* TEXT SEGMENT
========
Saturday, May 7, 2011

That Time Again

It's that time of year. The time of year when a lot of the posts on Facebook resemble the ones below:



~ HAPPY MOTHER'S DAY _________!! You are the best mom ever, always giving of yourself for others...I hope that you can enjoy today and let us take care of you! :) Love you soooo so much!!! xoxoxoxoxoxo


~If you have an amazing mother, put this as your status!





~ At 3yrs " Mommy I love you."

At 10yrs " Mom, whatever."

At 16yrs " My Mom is so annoying."

At 18yrs " I wanna leave this house."

At 25yrs " Mom you were right."......

At 30yrs " I wanna go to Mom's house."

At 50yrs " I don't want to lose my Mom."

At 70yrs " I would give up everything for my Mom to be here with me."

You only have 1 Mom.Post this to your wall if you appreciate and love your Mom ♥



It's the time of year when my heart hurts a little more inside; when I can't escape the memories, thoughts, and feelings... about her. Emails titled "Get your Mother's Day gifts 50% off" and "Mother's Day is just around the corner!" cause little tears to form in the corners of my eyes... but there's no escaping them. I can't shut myself out from the world for the entire month leading up to the holiday.


My Facebook status would probably be something more like this:



At 3yrs " Mommy I love you."

At 10yrs " Mom, you're everything to me, even though we argue."

At 16yrs " This can't possibly be my last birthday with you..."

At 18yrs " Mom, I wish I could ask you ____________."

At 25yrs " I'm picking out a wedding dress... without you."

At 30yrs " My baby keeps screaming and I don't know what to do... wish I could call you."

At 50yrs" I haven't forgotten... and I still miss you."

At 70yrs " I would give up everything to be with you, just one more day."

And then there's eternity: Together. Forever.
========
* INFORMATION SHOWN
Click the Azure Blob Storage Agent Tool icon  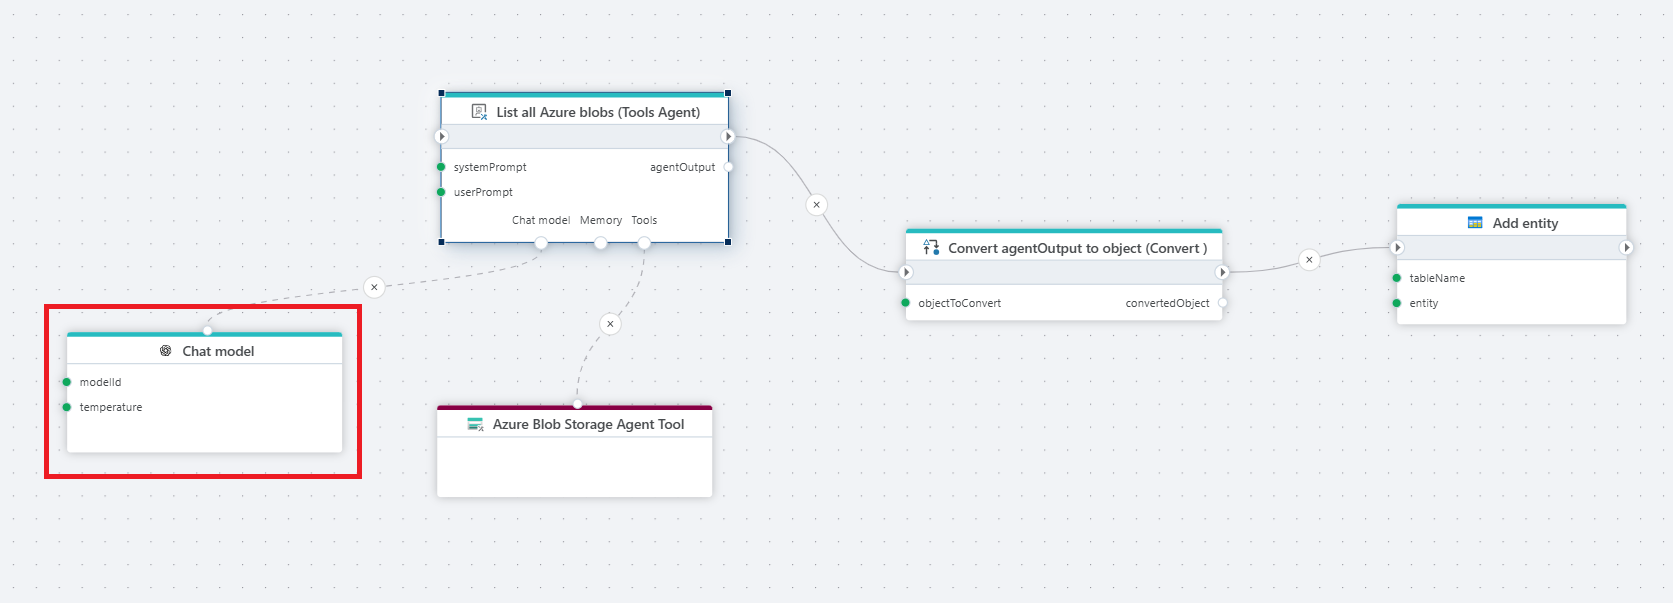point(475,424)
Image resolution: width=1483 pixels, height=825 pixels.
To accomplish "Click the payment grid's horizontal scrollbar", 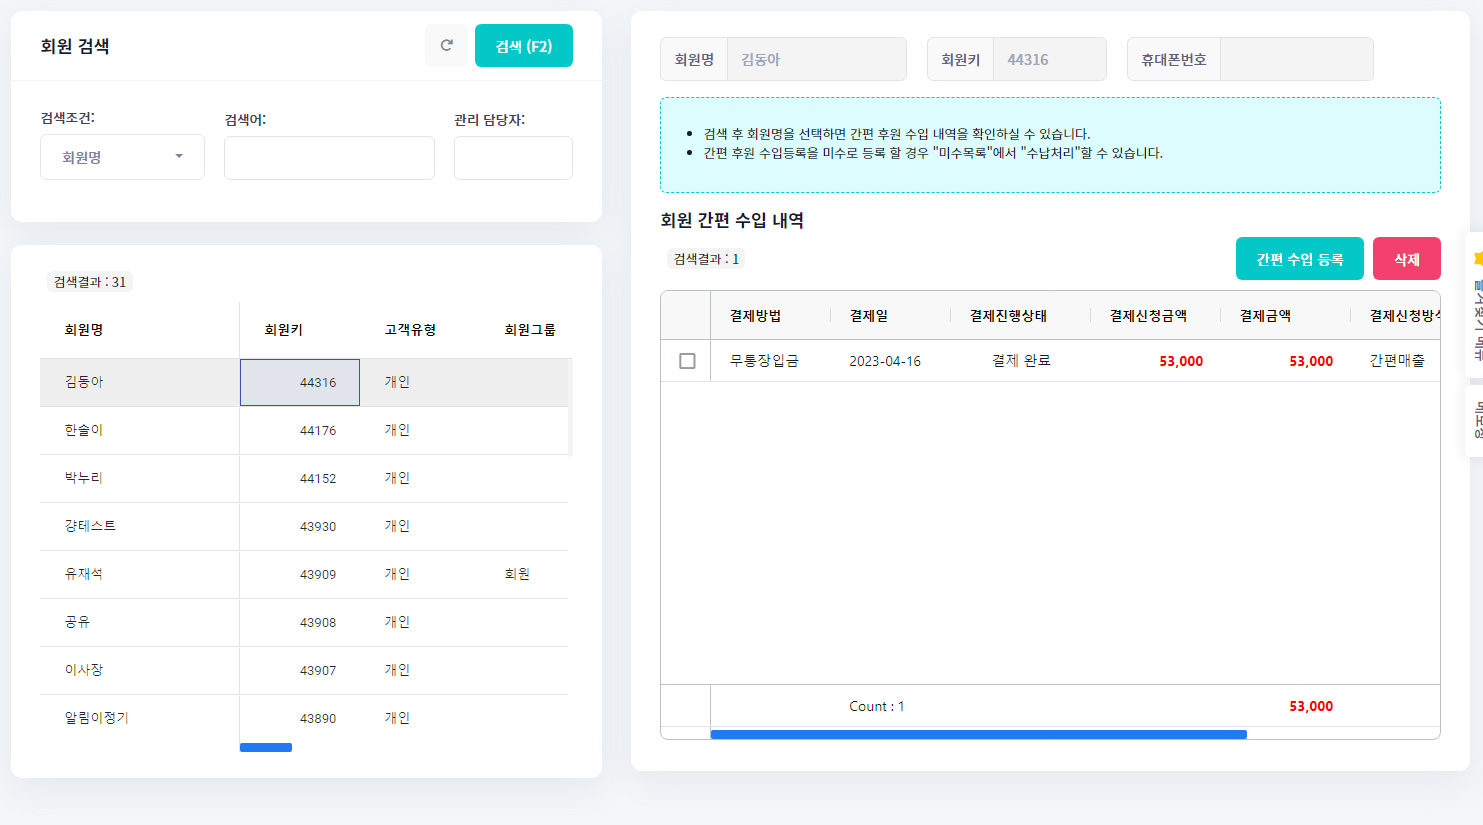I will (977, 734).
========
* STATED EXERCISE 1
In the Mother's Day post, how long does the writer say they can't shut themselves out from the world?
* STATED EXERCISE 2
For the Mother's Day post, say whether each statement agrees with it: (a) One of the emails mentioned offers Mother's Day gifts at 50% off. (b) The writer's own version ends with a line about eternity. (c) The post is dated Sunday, May 8, 2011.
The lines after the text have nothing to do with it.

* CORRECT ANSWER 1
For the entire month leading up to the holiday.

* CORRECT ANSWER 2
(a) Yes: "Get your Mother's Day gifts 50% off"
(b) Yes: "And then there's eternity: Together. Forever."
(c) No: "Saturday, May 7, 2011"